La reconnaissance directe du mot à partir des lettres qui le composent implique qu'il existe en mémoire une forme orthographique déjà connue.

Mais la lecture de mots inconnus exige un autre processus : chaque lettre ou groupe de lettres peut faire l'objet d'un recodage sous forme orale. Cette voie de conversion indirecte est nommée « médiation phonologique »-. C'est elle qui nous permet de lire à voix haute un mot inconnu ou inventé, comme le nom d'un nouveau médicament. Mais l'utilisation de cette voie phonologique ne se limite pas à la lecture de mots inconnus ; elle participe à la lecture de mots déjà rencontrés, notamment lorsqu'ils sont rares.

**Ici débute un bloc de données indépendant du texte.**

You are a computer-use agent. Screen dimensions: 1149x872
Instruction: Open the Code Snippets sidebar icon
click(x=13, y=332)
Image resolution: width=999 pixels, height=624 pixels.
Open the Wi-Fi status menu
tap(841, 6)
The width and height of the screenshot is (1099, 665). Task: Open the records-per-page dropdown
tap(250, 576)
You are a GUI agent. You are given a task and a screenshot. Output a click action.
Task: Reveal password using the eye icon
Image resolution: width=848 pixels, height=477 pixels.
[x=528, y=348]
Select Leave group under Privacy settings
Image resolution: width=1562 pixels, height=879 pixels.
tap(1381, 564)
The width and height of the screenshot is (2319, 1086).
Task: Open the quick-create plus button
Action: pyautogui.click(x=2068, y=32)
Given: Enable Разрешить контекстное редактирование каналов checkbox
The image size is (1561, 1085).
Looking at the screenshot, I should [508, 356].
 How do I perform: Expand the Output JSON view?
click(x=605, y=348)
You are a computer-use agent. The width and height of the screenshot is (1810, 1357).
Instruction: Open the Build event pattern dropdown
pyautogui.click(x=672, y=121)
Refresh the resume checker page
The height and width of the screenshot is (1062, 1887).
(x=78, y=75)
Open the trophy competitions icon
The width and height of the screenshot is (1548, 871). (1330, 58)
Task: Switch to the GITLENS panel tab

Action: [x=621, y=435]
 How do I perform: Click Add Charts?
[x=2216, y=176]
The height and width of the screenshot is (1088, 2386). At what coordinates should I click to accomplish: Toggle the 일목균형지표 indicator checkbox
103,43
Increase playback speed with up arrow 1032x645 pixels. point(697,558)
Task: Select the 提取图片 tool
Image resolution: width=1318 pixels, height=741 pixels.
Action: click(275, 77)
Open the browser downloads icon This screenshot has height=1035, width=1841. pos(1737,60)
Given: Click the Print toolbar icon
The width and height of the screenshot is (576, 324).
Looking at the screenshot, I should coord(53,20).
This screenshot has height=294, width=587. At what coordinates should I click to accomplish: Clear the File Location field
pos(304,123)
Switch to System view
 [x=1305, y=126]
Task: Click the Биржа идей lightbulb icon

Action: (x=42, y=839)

De nombreuses études démontrent que l'identification phonologique des mots (la perception des données nécessaires à leur prononciation), tout comme leur sens, est activée pendant la lecture silencieuse par ceux que les psychologues appellent « les lecteurs experts »-. Il est ainsi plus difficile de détecter des fautes dans un texte lorsque le mot erroné se prononce de la même manière que le bon mot. Dans la phrase « la lecture à voie haute est-elle plus difficile que la lecture à voir basse ? », la seconde faute (voir) est plus aisée à détecter que la première (voie). Le code phonologique de « voie », compatible avec la bonne réponse, gêne la détection de la faute. C'est par méconnaissance de ces recherches scientifiques que certains pédagogues ont prétendu que « la lecture devait se faire uniquement avec les yeux » et condamnent l'hypothèse d'un recodage phonologique.

Du mot à la compréhension

Toutes ces opérations, inconscientes chez le lecteur, sont très rapides. Chaque mot est ainsi analysé en moins de 400 millisecondes. Les saccades successives de l'oeil permettent la fixation et le traitement de mots nouveaux dont la compréhension va être intégrée dans la signification globale de la phrase ou du texte. L'analyse sémantique (élaboration du sens) nécessite parallèlement une étape de calcul syntaxique. Les opérations syntaxiques concernent l'ordre des mots dans la phrase (quel est le verbe, le sujet...), leur accord en genre et en nombre, la construction des propositions et leurs interrelations (coordination, subordination...). En outre, la pratique de la langue est émaillée d'usages linguistiques implicites, qui facilitent la compréhension. Par exemple, lorsque l'interprétation d'un mot dépend d'un autre mot situé ailleurs dans le texte, on dit qu'il y a « anaphore »-. Dans l'expression « tant va la cruche à l'eau qu'à la fin elle se casse », à quel mot renvoie le pronom « elle » ? On comprend qu'il indique la «cruche» ; pourtant, il pourrait aussi se rapporter à l'«eau».